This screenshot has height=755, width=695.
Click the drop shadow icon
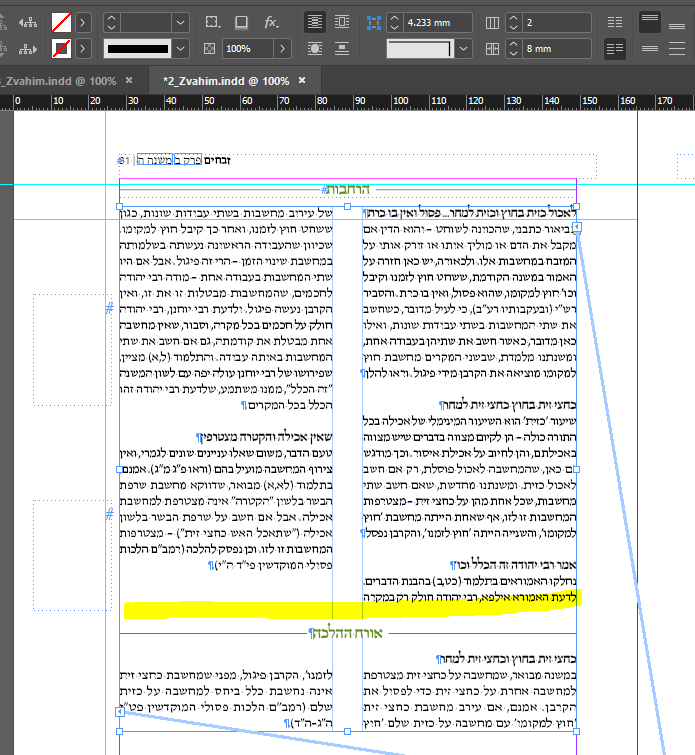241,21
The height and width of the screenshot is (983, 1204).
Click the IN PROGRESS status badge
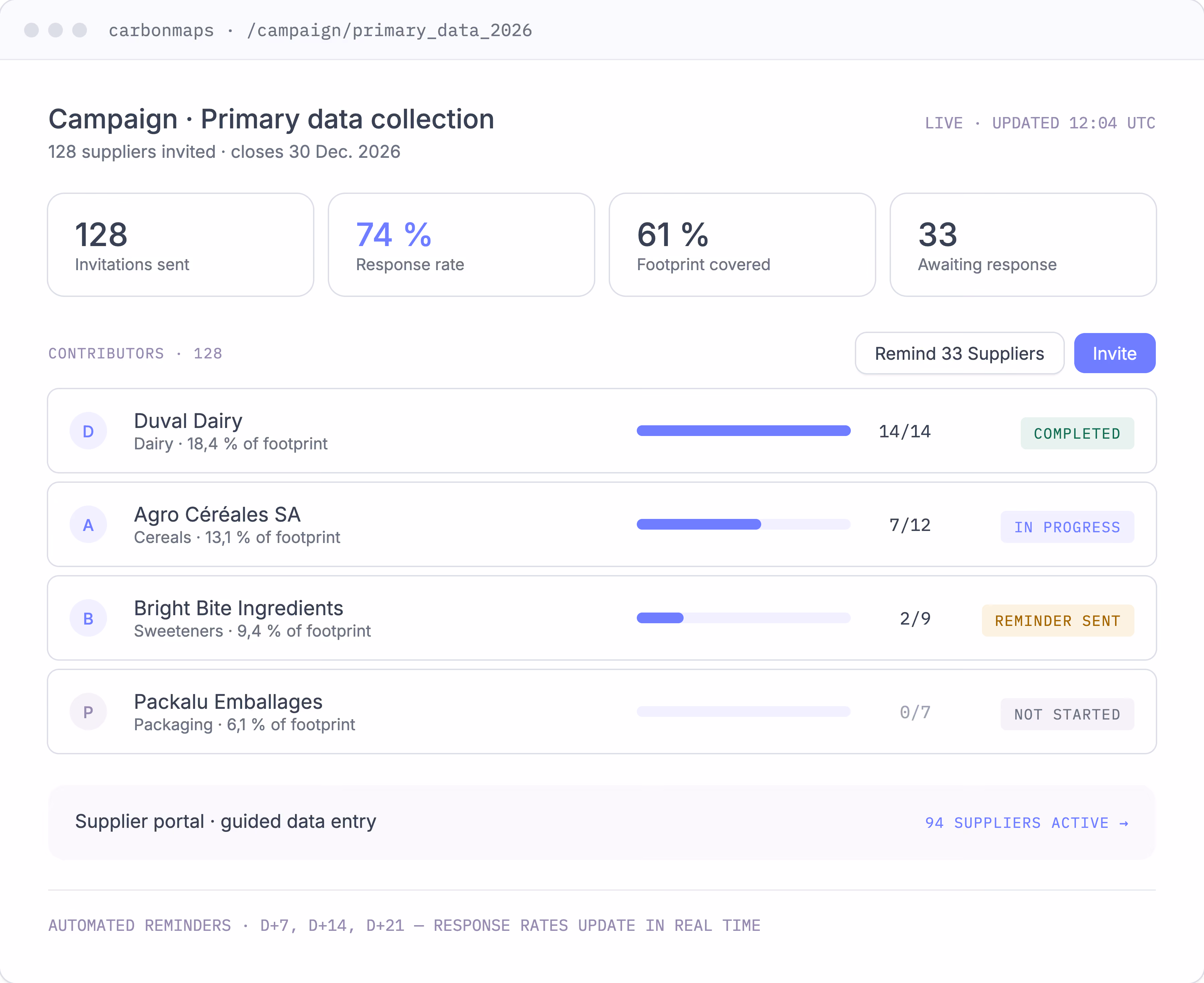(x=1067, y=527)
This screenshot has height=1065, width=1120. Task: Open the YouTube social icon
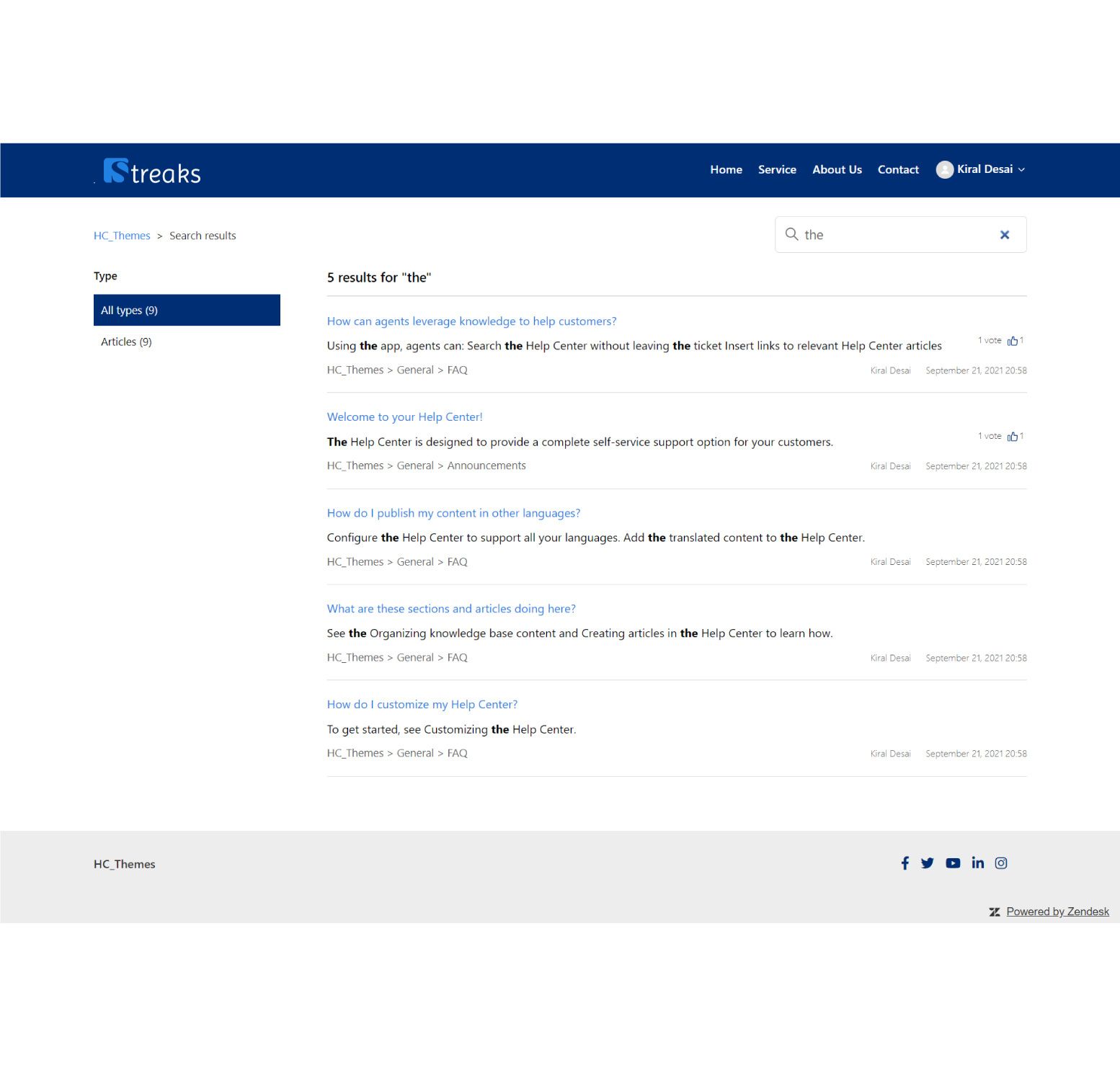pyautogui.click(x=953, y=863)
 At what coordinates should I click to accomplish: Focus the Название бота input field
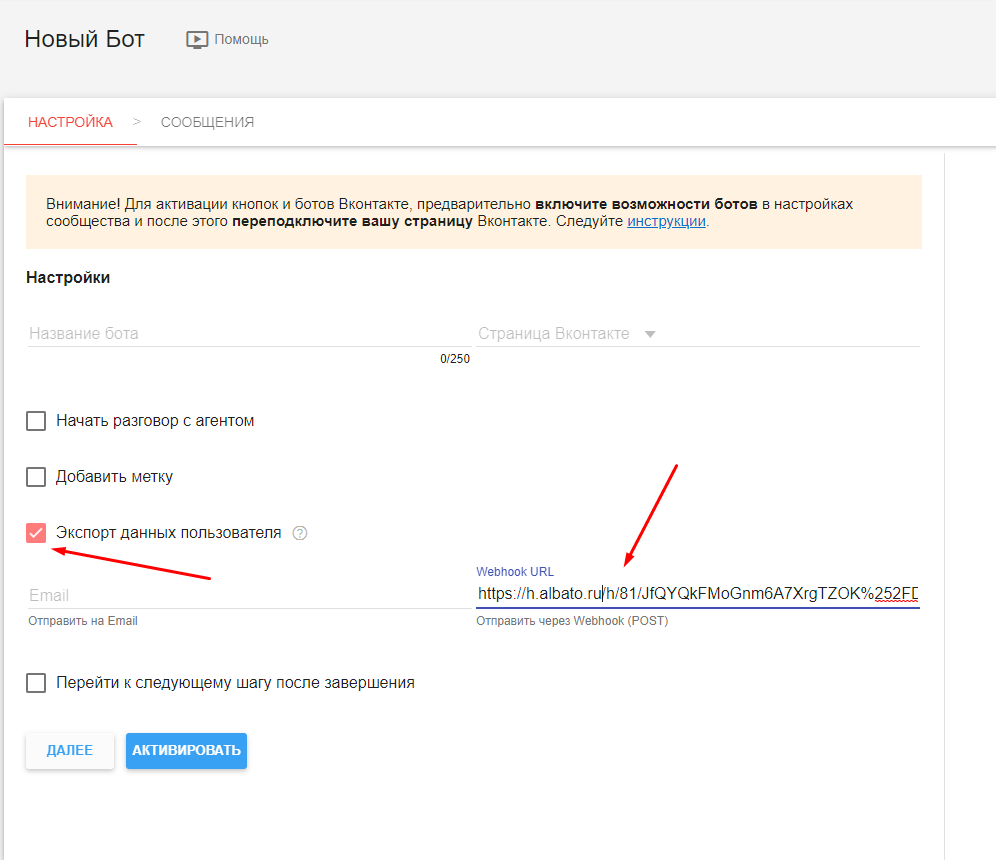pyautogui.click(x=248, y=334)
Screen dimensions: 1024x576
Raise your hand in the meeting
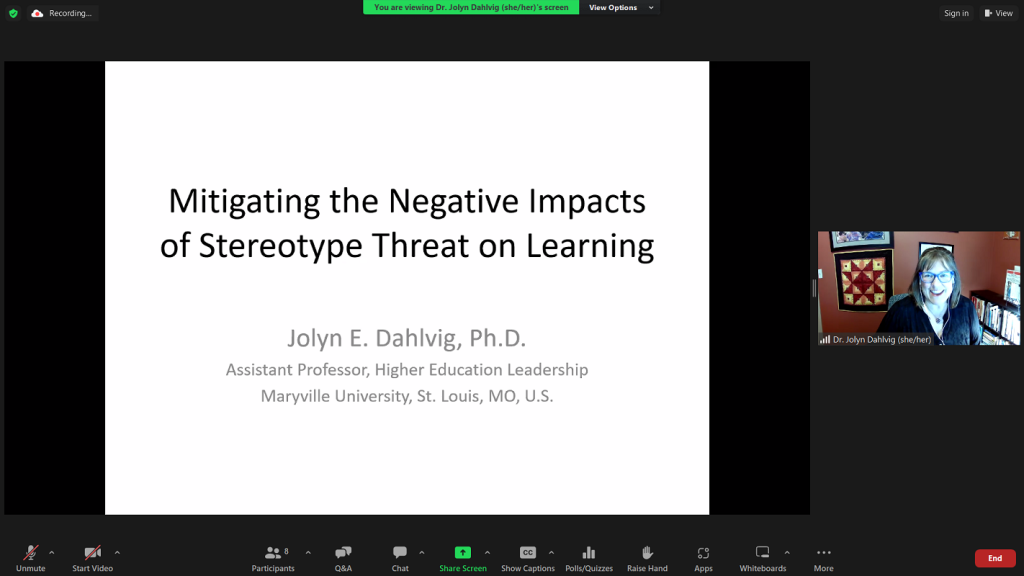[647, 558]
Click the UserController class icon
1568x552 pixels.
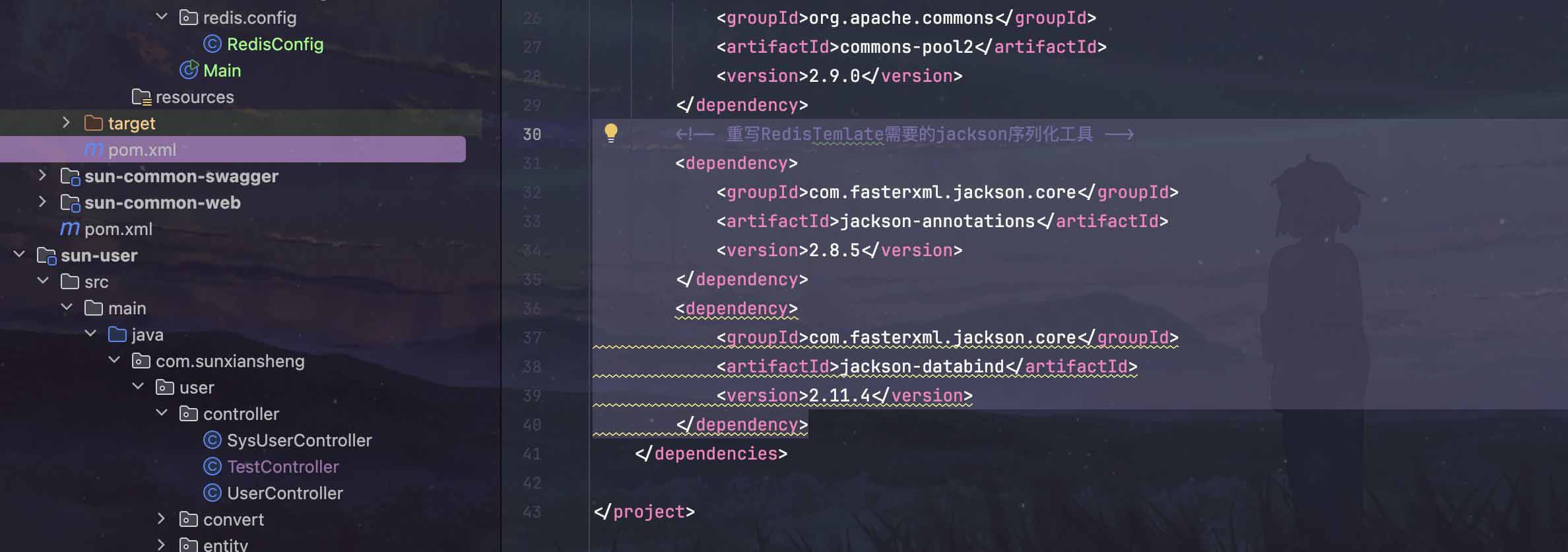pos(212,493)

# Aim of the task
An exact copy of the records above is needed, with the pictures removed.

# Reply to the exercise
This screenshot has height=755, width=695.
Click the drop shadow icon
241,21
The height and width of the screenshot is (983, 1204).
Click the IN PROGRESS status badge
(x=1067, y=527)
This screenshot has height=1065, width=1120. Task: Open the YouTube social icon
pyautogui.click(x=953, y=863)
 At what coordinates should I click to accomplish: Focus the Название бота input field
pyautogui.click(x=248, y=334)
Screen dimensions: 1024x576
Raise your hand in the meeting
[647, 558]
Click the UserController class icon
1568x552 pixels.
pos(212,493)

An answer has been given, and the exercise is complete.